NVIDIA GeForceRTX 2080 3 disabled, 1, 2 and 4 enabled. Run the segment/mask step in the ‘Segment Anything Model’ jupyter notebook in VSCODE. Run unsuccessful, CUDA Out of memory error (‘Test 3 error’ attached).

Test 4.

NVIDIA GeForceRTX 2080 4 disabled, 1, 2 and 3 enabled. Run the segment/mask step in the ‘Segment Anything Model’ jupyter notebook in VSCODE. Run unsuccessful, Unknown error ‘Test 4, 5 and 6 error’ attached.

Test 5.

NVIDIA GeForceRTX 2080 1 disabled, 2, 3 and 4 enabled. Run the segment/mask step in the ‘Segment Anything Model’ jupyter notebook in VSCODE. Run unsuccessful, Unknown error ‘Test 4, 5 and 6 error’ attached.

Test 6.

NVIDIA GeForceRTX 2080 2 disabled, 1, 3 and 4 enabled. Run the segment/mask step in the ‘Segment Anything Model’ jupyter notebook in VSCODE. Run unsuccessful, Unknown error ‘Test 4, 5 and 6 error’ attached.

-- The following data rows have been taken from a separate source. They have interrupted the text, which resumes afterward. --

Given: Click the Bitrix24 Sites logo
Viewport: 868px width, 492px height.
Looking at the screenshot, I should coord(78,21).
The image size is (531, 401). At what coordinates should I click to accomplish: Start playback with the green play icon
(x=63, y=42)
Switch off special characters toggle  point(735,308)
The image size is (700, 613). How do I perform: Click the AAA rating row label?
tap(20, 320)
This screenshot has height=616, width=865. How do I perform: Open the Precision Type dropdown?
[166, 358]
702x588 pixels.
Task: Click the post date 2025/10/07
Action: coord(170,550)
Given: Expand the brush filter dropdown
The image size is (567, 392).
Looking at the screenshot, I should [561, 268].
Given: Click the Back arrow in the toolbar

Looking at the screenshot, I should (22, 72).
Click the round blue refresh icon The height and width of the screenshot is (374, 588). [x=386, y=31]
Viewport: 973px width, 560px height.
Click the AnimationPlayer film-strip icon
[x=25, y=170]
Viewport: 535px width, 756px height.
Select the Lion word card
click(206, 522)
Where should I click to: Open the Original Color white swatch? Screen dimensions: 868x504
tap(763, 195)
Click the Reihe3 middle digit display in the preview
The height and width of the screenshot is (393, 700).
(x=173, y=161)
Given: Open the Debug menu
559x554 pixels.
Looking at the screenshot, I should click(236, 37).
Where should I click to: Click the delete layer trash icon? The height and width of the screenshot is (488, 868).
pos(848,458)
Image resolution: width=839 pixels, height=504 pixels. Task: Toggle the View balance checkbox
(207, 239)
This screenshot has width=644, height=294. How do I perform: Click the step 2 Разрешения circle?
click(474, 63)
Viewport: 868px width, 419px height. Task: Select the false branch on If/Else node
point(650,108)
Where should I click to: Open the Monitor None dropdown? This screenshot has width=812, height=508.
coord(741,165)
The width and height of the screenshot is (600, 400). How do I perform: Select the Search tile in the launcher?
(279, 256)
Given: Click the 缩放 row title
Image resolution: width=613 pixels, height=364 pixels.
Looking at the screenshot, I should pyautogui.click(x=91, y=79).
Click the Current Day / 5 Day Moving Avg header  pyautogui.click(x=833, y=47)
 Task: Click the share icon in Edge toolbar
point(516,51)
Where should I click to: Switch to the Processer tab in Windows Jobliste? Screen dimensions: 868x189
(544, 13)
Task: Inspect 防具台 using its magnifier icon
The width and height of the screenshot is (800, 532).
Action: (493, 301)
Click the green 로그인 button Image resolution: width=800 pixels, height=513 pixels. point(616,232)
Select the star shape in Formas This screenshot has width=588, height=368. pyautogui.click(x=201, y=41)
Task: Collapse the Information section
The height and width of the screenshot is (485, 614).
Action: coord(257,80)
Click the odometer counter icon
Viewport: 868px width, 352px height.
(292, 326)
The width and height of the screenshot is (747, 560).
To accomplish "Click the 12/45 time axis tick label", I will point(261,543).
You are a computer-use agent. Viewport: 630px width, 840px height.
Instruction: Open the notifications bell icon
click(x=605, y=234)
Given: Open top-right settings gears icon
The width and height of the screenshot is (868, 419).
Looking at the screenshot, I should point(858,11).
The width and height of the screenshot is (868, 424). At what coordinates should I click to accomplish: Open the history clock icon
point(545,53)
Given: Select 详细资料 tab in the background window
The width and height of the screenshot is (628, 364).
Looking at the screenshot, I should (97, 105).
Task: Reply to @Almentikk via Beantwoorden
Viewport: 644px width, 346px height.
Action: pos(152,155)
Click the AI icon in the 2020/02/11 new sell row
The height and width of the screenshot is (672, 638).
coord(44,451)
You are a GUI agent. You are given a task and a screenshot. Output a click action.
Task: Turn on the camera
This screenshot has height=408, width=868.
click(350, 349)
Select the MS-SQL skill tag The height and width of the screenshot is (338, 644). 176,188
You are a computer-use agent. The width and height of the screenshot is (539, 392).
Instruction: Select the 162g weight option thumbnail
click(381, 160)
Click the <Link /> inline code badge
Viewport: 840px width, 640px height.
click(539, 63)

To me these results don’t point to an issue with a specific GPU, but instead to a problem that is exacerbated as the number of runs increases. Perhaps a memory cache issue… although I have integrated a line to clear the cache, and the error persists. Has anyone come across this before?

Thanks,

Karl

I don’t think you’ll find many pytorch experts here. You may get better results on a forum for pytorch like this one.

Thanks for your response, I have posted in the forum you mentioned.

Karl